**Problem requirements**
Two lines in the data below mark the range: the one with "Task: Open the Studio info tooltip icon" and the one with "This screenshot has height=840, width=1433.". Return both, along with every line between them, exactly.

**Material provided**
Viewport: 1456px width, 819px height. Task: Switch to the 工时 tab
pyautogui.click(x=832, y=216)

---

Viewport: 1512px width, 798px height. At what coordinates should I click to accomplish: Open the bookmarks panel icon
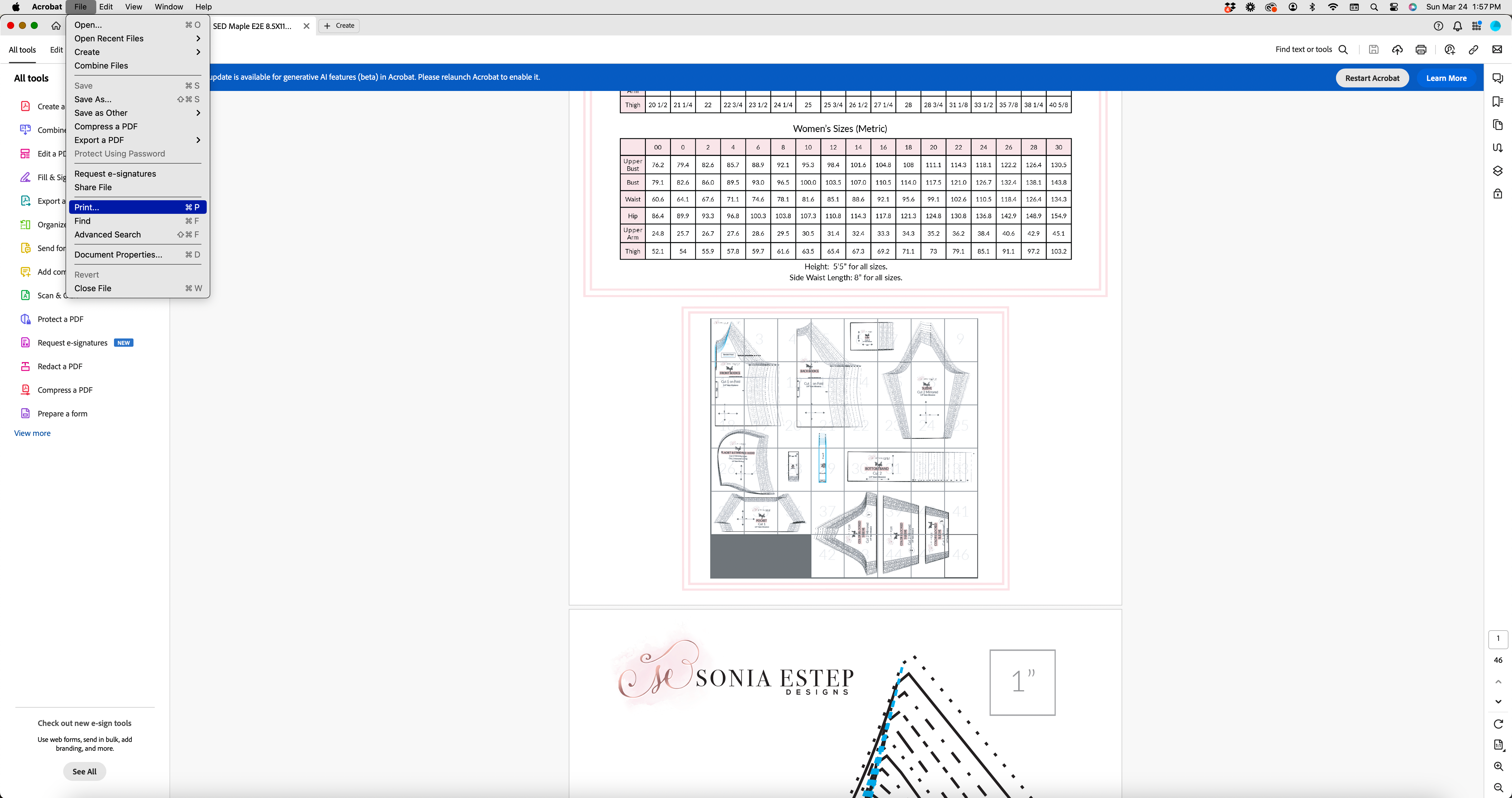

...

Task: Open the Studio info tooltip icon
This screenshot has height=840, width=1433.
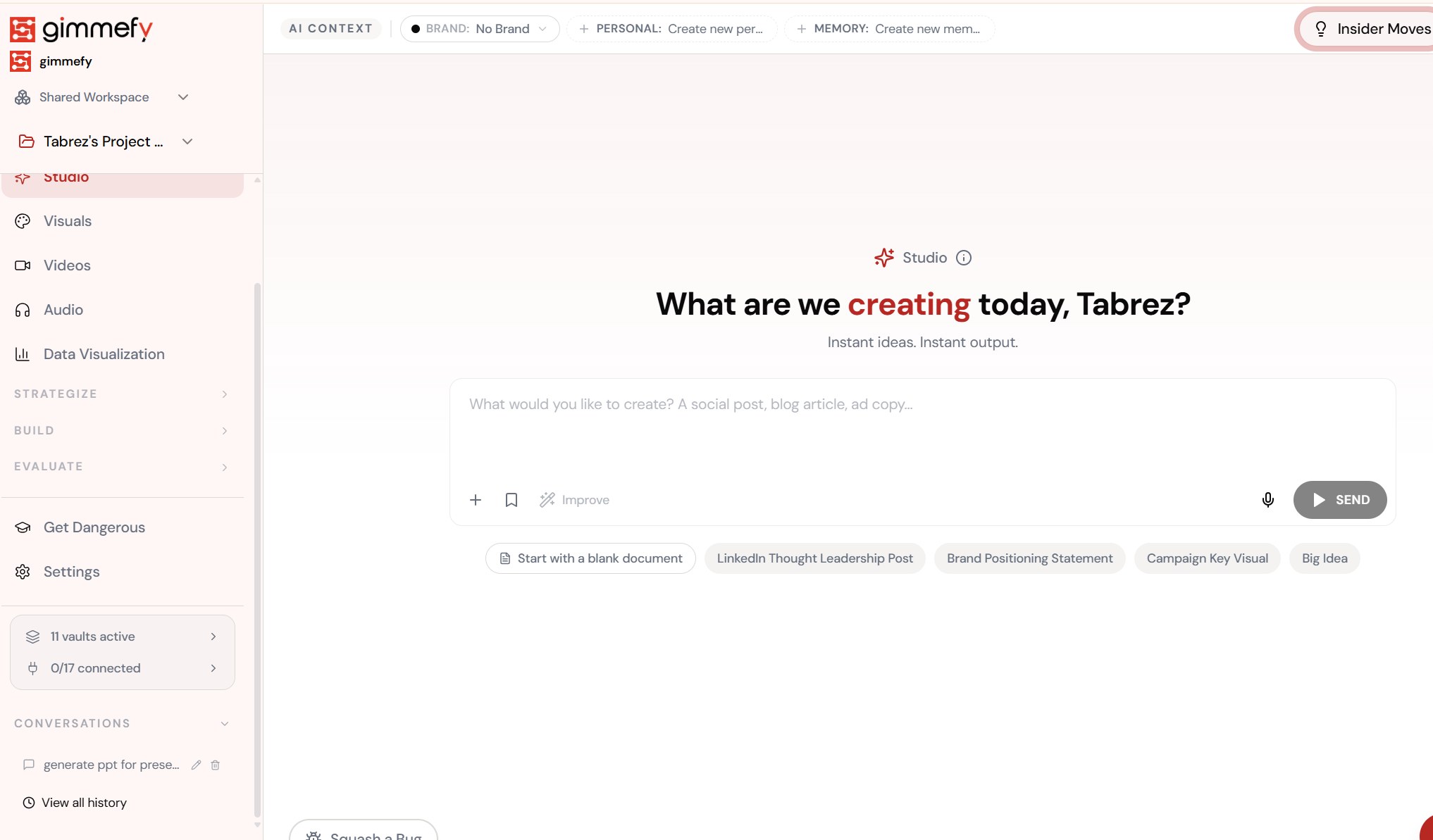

**Reply to the task**
Task: Open the Studio info tooltip icon
This screenshot has height=840, width=1433.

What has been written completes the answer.